The other day I discovered that I mess with my children’s notions of Christmas traditions at my peril. That my children are all in their twenties does not seem to make a difference. They want Christmas as they remember it rather than allowing me to tweak or change things that I feel have become outmoded or past its sell by date. I had not realised that my actions as a young mother to make my life easier would have consequences for my older self!
My latest transgression involved the advent calendar. The calendar I use is the one my aunt gave me when my children were tiny. She sent it as a present from California as I had complained that UK advent calendars were not up to much (at the time they were very different to US ones and filled with cheap chocolate). My daughter who is now 26 was a babe in arms. It involves sticking Velcro backed musical instruments on to a tree of angels. When they were young, I put the instruments in the various pockets in a specific order to make it easier for me. Over the years about 5 have gone missing. This year, I decided as I was the person who would be doing the advent calendar, I would put them in random order and have the blank ones at the start. Cue outrage from my daughter who then texted my sons to complain — I had changed the tradition. Same advent calendar but it bothered her in a way I’d not anticipated. I am afraid she is going to have to deal with a new tradition as I find it fun and I am the one putting up most of the instruments, but I had not understood how important she felt the putting up in a specific order was.
I suspect that it is how traditions get started — people do things because it makes their life simpler at the time but then the reasoning behind the decision becomes forgotten and the action becomes written far larger than the originator intended.

** Information shown **
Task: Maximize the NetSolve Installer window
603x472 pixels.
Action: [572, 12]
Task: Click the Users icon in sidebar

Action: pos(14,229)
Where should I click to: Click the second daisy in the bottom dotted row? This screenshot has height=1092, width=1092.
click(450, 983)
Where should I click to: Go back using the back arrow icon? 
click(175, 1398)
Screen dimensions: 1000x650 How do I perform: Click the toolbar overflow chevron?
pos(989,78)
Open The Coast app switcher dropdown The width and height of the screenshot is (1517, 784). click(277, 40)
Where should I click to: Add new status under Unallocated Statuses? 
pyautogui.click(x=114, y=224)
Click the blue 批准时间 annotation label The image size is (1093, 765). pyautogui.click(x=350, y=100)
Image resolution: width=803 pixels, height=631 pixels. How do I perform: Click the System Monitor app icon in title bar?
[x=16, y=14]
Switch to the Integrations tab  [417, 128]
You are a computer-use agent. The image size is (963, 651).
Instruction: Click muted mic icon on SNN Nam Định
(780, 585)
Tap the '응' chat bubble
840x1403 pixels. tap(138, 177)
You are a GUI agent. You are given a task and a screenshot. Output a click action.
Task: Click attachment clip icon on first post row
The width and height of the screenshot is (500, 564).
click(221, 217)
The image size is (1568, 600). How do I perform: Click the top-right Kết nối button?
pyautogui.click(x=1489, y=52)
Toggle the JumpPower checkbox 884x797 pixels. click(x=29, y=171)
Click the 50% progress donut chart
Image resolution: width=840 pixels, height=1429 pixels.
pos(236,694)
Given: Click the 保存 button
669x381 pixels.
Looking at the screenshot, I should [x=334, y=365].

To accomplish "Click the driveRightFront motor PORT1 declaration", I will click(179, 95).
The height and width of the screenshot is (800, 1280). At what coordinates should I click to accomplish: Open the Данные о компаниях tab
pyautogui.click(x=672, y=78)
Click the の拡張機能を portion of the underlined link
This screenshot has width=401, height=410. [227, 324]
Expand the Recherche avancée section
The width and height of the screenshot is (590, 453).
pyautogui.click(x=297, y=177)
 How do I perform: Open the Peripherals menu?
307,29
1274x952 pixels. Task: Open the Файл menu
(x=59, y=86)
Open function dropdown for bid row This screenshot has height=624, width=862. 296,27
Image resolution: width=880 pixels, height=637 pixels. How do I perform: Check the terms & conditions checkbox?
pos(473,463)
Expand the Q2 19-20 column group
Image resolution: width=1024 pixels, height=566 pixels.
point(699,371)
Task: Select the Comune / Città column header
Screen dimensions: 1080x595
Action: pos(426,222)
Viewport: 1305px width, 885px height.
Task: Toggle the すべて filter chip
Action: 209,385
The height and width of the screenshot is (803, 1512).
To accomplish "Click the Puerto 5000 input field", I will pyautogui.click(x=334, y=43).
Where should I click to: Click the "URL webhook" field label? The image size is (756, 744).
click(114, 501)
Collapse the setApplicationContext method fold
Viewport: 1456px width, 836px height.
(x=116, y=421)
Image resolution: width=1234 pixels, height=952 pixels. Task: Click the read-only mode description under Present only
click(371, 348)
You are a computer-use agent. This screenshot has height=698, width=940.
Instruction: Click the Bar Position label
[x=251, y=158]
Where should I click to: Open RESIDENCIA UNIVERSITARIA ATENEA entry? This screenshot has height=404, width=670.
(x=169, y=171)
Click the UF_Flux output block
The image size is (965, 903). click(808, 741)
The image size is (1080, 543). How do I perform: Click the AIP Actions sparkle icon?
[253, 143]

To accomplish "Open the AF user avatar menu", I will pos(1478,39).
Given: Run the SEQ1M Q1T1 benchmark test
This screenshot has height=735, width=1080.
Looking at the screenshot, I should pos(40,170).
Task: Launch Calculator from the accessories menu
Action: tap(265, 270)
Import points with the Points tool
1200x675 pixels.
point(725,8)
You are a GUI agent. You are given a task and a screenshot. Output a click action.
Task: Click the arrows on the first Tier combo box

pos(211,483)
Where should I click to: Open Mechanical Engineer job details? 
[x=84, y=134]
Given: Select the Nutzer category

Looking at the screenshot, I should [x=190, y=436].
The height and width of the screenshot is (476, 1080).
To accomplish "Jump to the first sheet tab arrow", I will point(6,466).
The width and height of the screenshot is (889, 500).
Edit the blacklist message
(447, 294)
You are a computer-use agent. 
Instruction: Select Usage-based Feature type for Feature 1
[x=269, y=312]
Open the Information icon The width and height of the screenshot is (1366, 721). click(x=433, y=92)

** Directive **
Reproduce the entire passage about Christmas traditions and the advent calendar, word for word, without any changes.

** The solution **
The other day I discovered that I mess with my children’s notions of Christmas traditions at my peril. That my children are all in their twenties does not seem to make a difference. They want Christmas as they remember it rather than allowing me to tweak or change things that I feel have become outmoded or past its sell by date. I had not realised that my actions as a young mother to make my life easier would have consequences for my older self!
My latest transgression involved the advent calendar. The calendar I use is the one my aunt gave me when my children were tiny. She sent it as a present from California as I had complained that UK advent calendars were not up to much (at the time they were very different to US ones and filled with cheap chocolate). My daughter who is now 26 was a babe in arms. It involves sticking Velcro backed musical instruments on to a tree of angels. When they were young, I put the instruments in the various pockets in a specific order to make it easier for me. Over the years about 5 have gone missing. This year, I decided as I was the person who would be doing the advent calendar, I would put them in random order and have the blank ones at the start. Cue outrage from my daughter who then texted my sons to complain — I had changed the tradition. Same advent calendar but it bothered her in a way I’d not anticipated. I am afraid she is going to have to deal with a new tradition as I find it fun and I am the one putting up most of the instruments, but I had not understood how important she felt the putting up in a specific order was.
I suspect that it is how traditions get started — people do things because it makes their life simpler at the time but then the reasoning behind the decision becomes forgotten and the action becomes written far larger than the originator intended.